14

I would like to parse a web page, insert anchors at certain positions and render the modified DOM out again in order to generate docsets for Dash. Is this possible?

From the examples included in html5ever, I can see how to read an HTML file and do a poor man's HTML output, but I don't understand how I can modify the RcDom object I retrieved.

I would like to see a snippet inserting an anchor element (<a name="foo"></a>) to an RcDom.

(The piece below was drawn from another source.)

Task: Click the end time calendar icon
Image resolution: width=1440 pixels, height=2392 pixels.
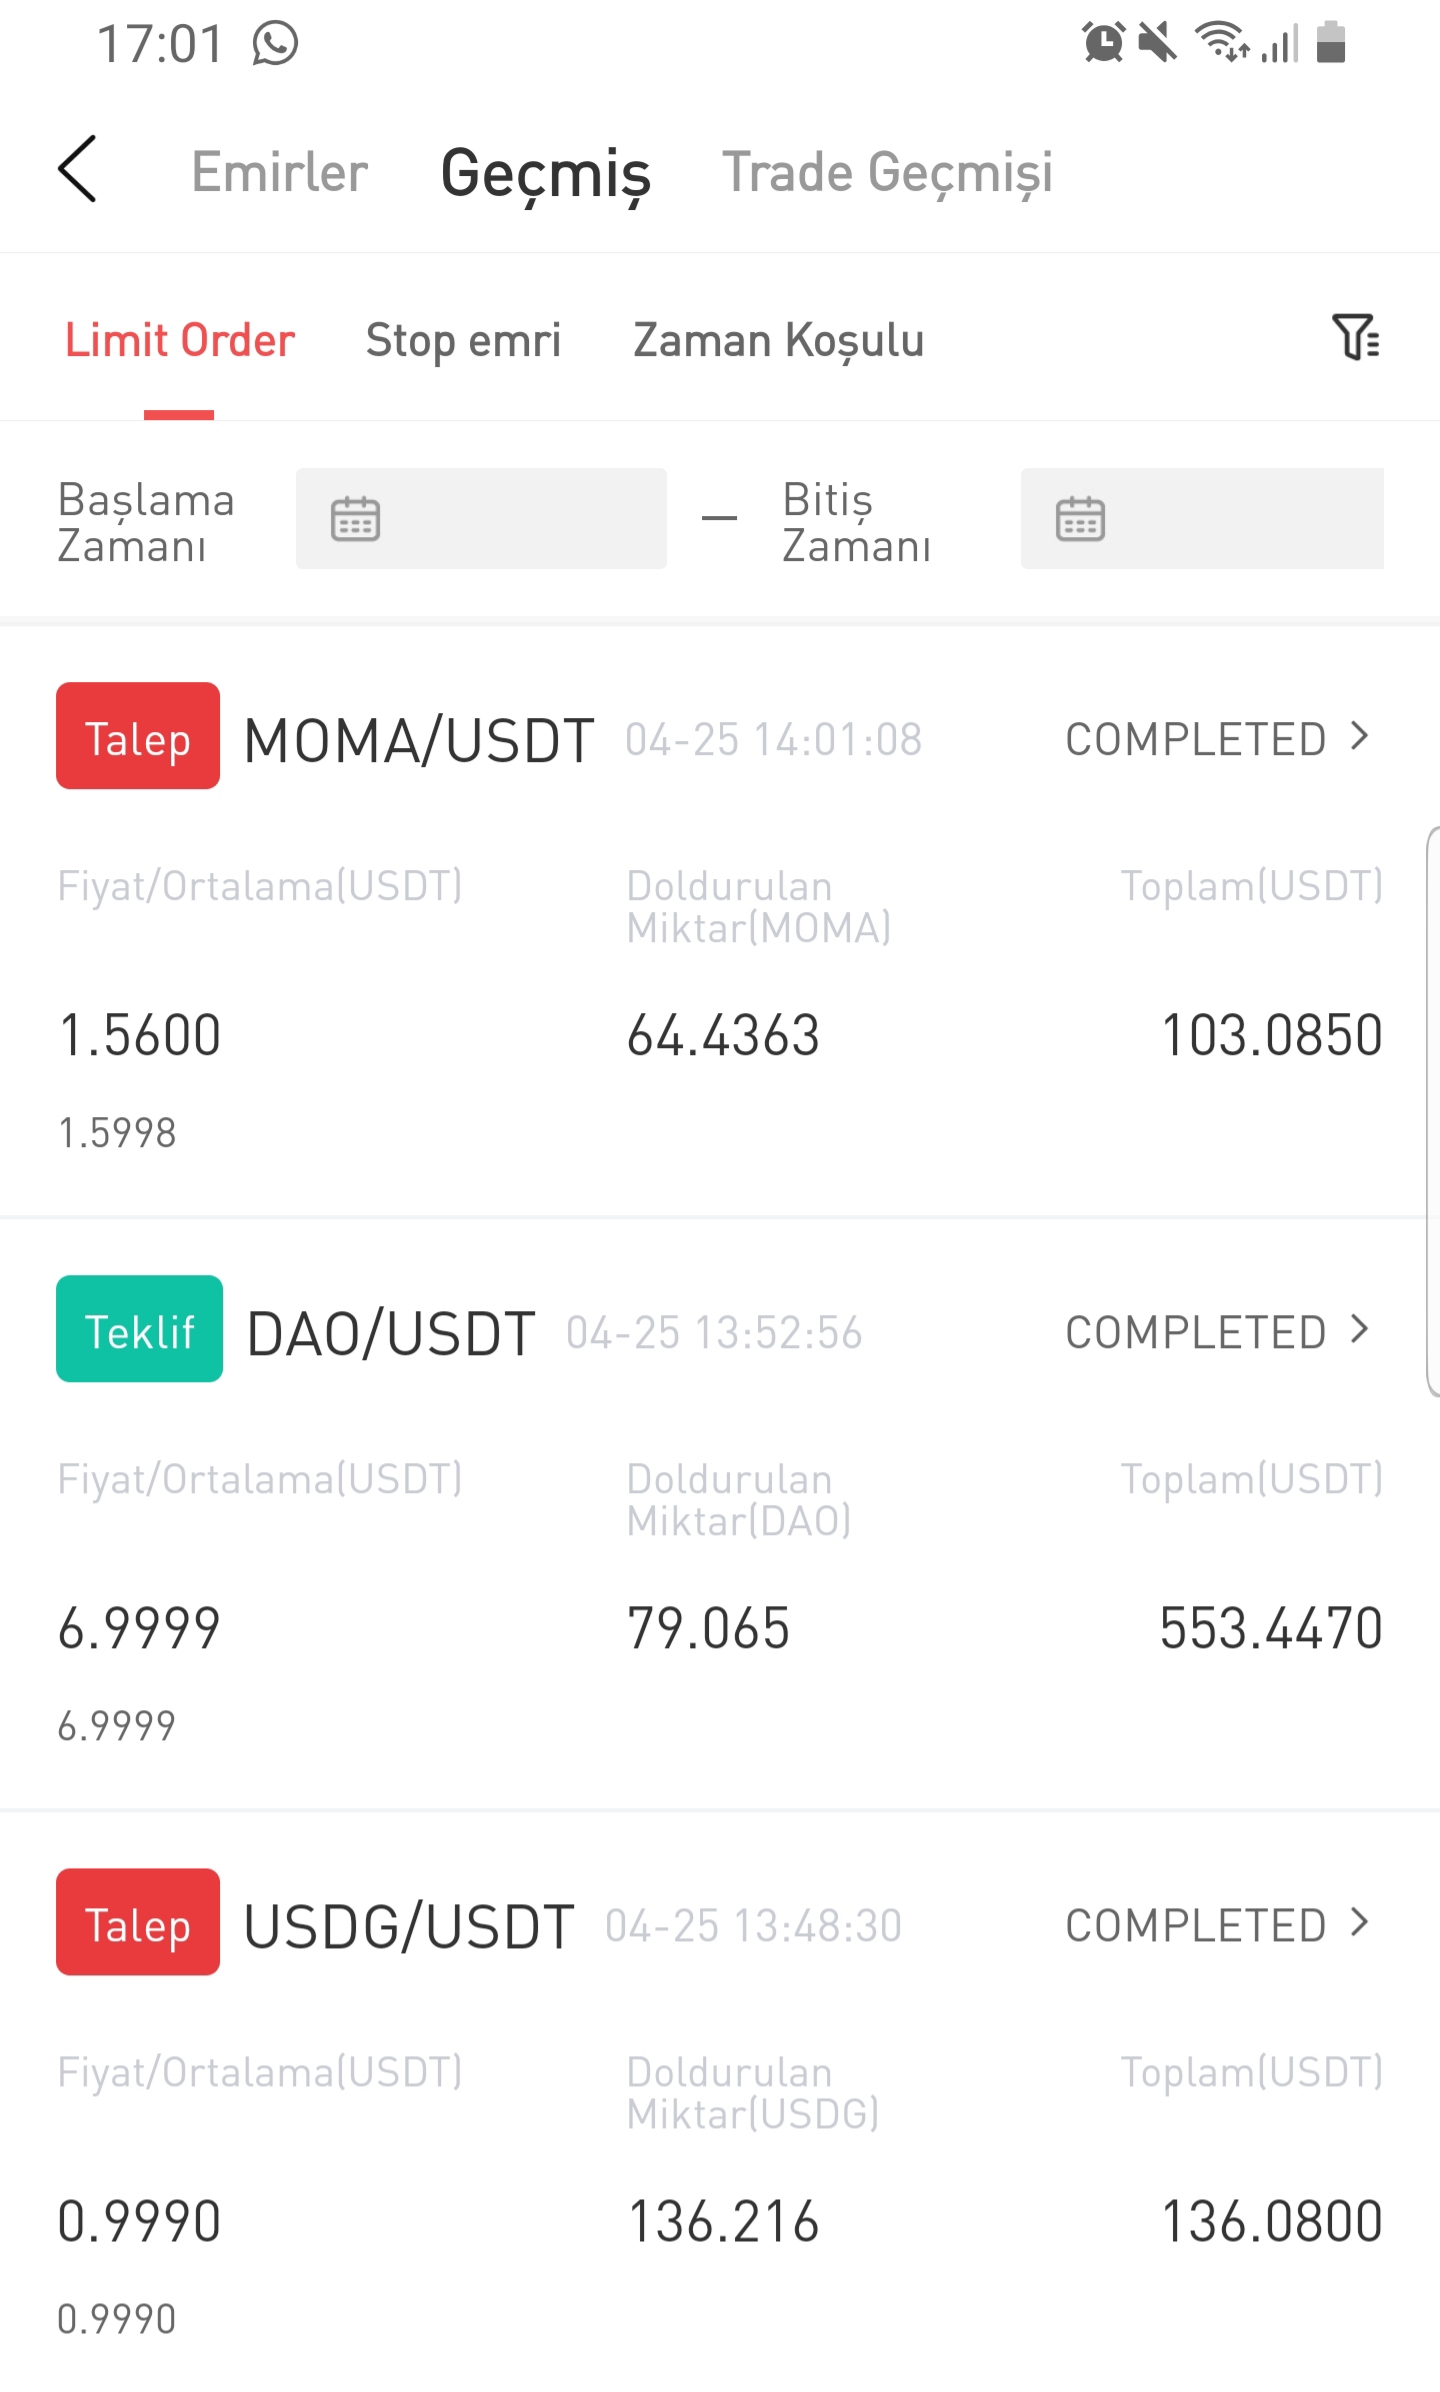Action: click(1080, 519)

Note: this is a question regarding Rust and html5ever specifically ... I know how to do it in other languages or simpler HTML parsers.

kesselborn
  • 533
  • 5
  • 7
  • It's easier to parse HTML with the higher-level [scraper](https://github.com/programble/scraper) or [kuchiki](https://crates.io/crates/kuchiki) rather than html5ever directly. – Wilfred Hughes Nov 19 '19 at 17:55

1 Answers1

17

Here is some code that parses a document, adds an achor to the link and prints the new document:

extern crate html5ever;

use html5ever::{ParseOpts, parse_document};
use html5ever::tree_builder::TreeBuilderOpts;
use html5ever::rcdom::RcDom;
use html5ever::rcdom::NodeEnum::Element;
use html5ever::serialize::{SerializeOpts, serialize};
use html5ever::tendril::TendrilSink;

fn main() {
    let opts = ParseOpts {
        tree_builder: TreeBuilderOpts {
            drop_doctype: true,
            ..Default::default()
        },
        ..Default::default()
    };
    let data = "<!DOCTYPE html><html><body><a href=\"foo\"></a></body></html>".to_string();
    let dom = parse_document(RcDom::default(), opts)
        .from_utf8()
        .read_from(&mut data.as_bytes())
        .unwrap();

    let document = dom.document.borrow();
    let html = document.children[0].borrow();
    let body = html.children[1].borrow(); // Implicit head element at children[0].

    {
        let mut a = body.children[0].borrow_mut();
        if let Element(_, _, ref mut attributes) = a.node {
            attributes[0].value.push_tendril(&From::from("#anchor"));
        }
    }

    let mut bytes = vec![];
    serialize(&mut bytes, &dom.document, SerializeOpts::default()).unwrap();
    let result = String::from_utf8(bytes).unwrap();
    println!("{}", result);
}

This prints the following:

<html><head></head><body><a href="foo#anchor"></a></body></html>

As you can see, we can navigate through the child nodes via the children attribute.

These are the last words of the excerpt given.